The Cicada Incident
It was always assumed that I would one day enter a sciencey field, probably entomology. It was a rare day in which I hadn’t invited a multi legged critter to take up residence in my pocket (Mum’s shrieks were not of joy as she went through my clothes on washing day). Indeed, even now when I’m in need of a ‘happy place’ (usually on crowded public transport when some miscreant has invaded my personal space with their buttocks), I am transported to running through a chest deep field of dry grass, parting the myriad tiny brown grasshoppers like Moses taking his cut-off through the Red Sea.

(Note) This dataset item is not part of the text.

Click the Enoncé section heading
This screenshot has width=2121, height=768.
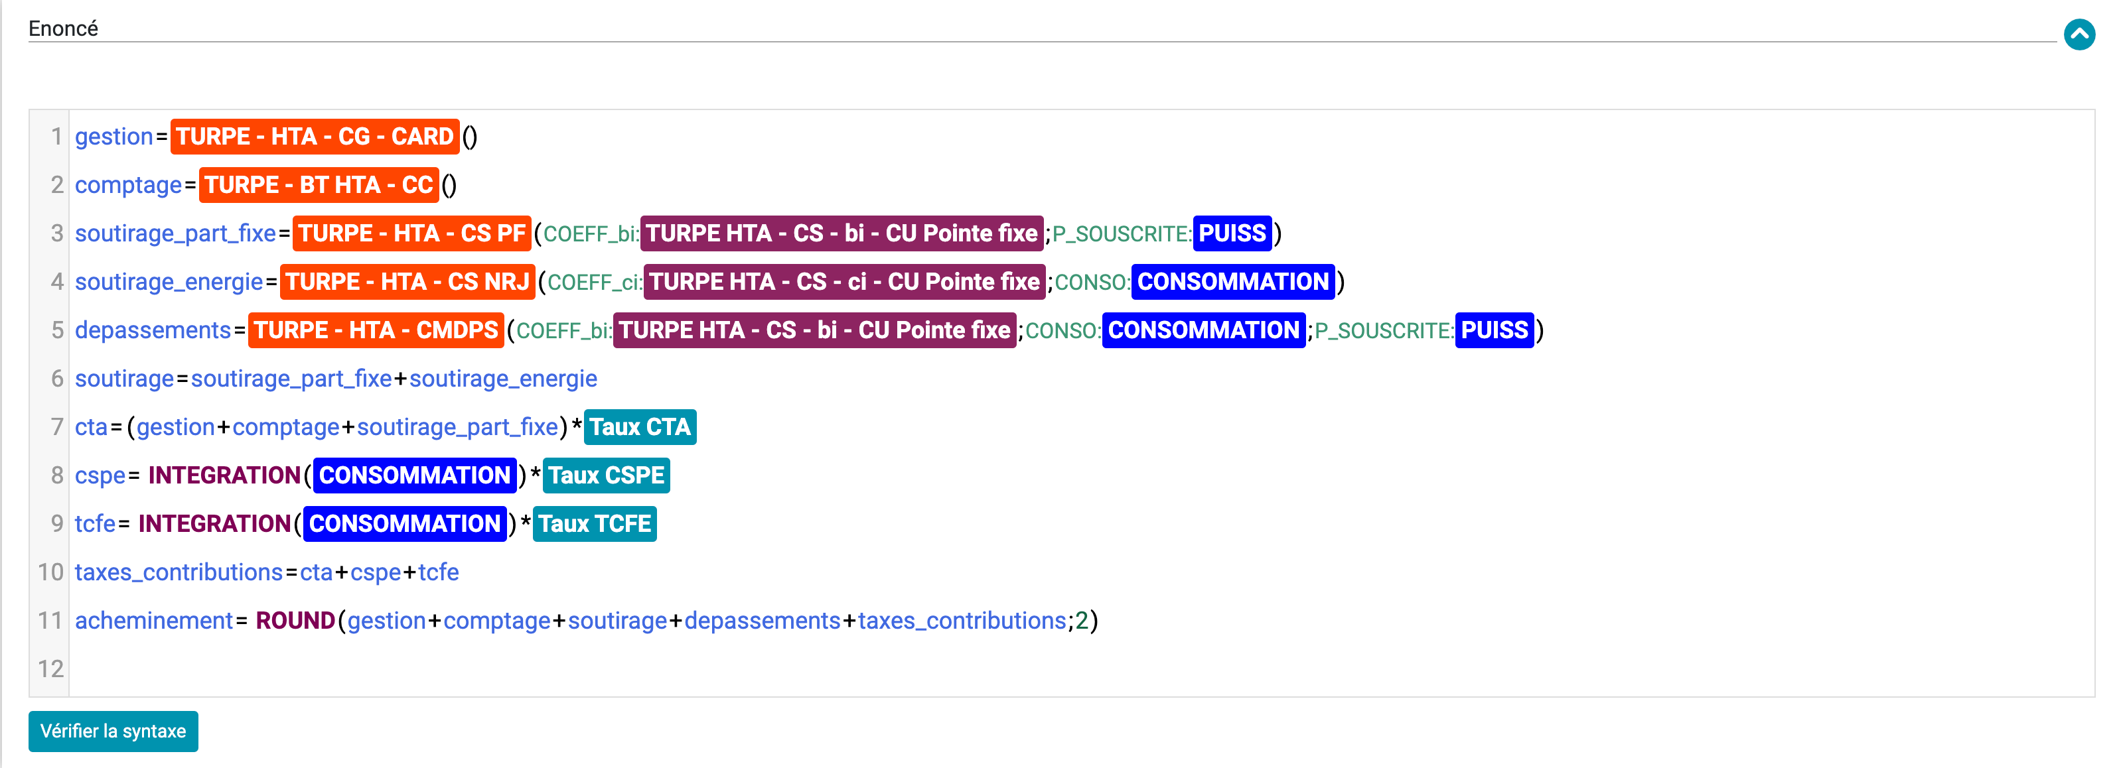click(63, 29)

Interestingly, I’m terrified of spiders. If one wanted to analyse, I imagine they’d arrive at the time the whole family were tenants of a couple of caravans while our home was being renovated. I was about eight years old, lying on my belly in the tiny uncomfortable bed, reading a Superboy comic. I felt something unusual – a tingling of sorts on the top of my head. A quick gentle pat with the hand yielded nothing out of the ordinary, however, a second, more vigorous movement landed a gigantic huntsman spider squarely in the middle of the comic. Now, having met several huntsmans (huntsmen?) since, I know they rarely grow bigger than, say, a man’s palm and are completely harmless, but as clear as any memory I have, this particular specimen was as big as my shirt and ready to tear my arm off in order to beat me to death with it whilst still dripping before devouring me like a lamington. I handled the incident bravely, running screaming like a little girl into my mother’s caravan. I sobbed out the story of my brush with death to which my unyieldingly pragmatic mother replied, “Did it bite you? Then why are you crying?” But that’s spiders – two too many legs and seven too many stories about how they have scared the utter bejabbers out of me.
Cicadas have always held a particular fascination. Seven years under the earth; just biding their time until they’re ready to emerge, climb to lofty heights, discard their drab, subterranean armoured garb and reveal to the entire world their true winged beauty before bursting into song and serenading some besotted cicada babe.
In every case, not for lack of searching, I only ever found the brown husk, still clinging to the bark with appendages like those found on alien machinery from the imaginings of HG Wells.
During the summer holidays of ‘80 or ’81, while searching for a shady spot to immerse myself in the latest edition of the Blue Falcon and Dynomutt – Dog Wonder, there, on the trunk of a stringybark, was the armour of a cicada newly split down the back like a fat woman’s dress and the brilliant red eyes of its occupant staring at me through the gap. Oh, rapture! Mesmerised, I gently took the beast, helped it from its shell and nursed it in my hands while its fairy wings extended and dried. This seemed aeons for an impatient little ginger mopped lad (being ginger has nothing to do with anything, I’m just painting a picture), but I was determined to stay with it for the entire glorious process.
And I did. I carried the thing around for the afternoon like the newborn it was and grossed everyone out who dared come close enough to take a peak. I can’t remember the details of conversation, but you can be sure I discussed something at length with my new bff. Thinking back, he didn’t seem that interested in anything I had to say. He just kept trying to get away – one can only assume he wanted to get singing and have some sex.
Eventually, late afternoon, I let him go. I was full of fare-thee-wells and may have even teared up a little as I gave him a tiny peck (yeah, yeah, I know) and launched him into the air as high as my puny arms could manage. I watched joyously as his new wings took hold of the air to propel him to his new life.
And then a butcherbird ate him.
Nature, it seems, is a hard-hearted bitch.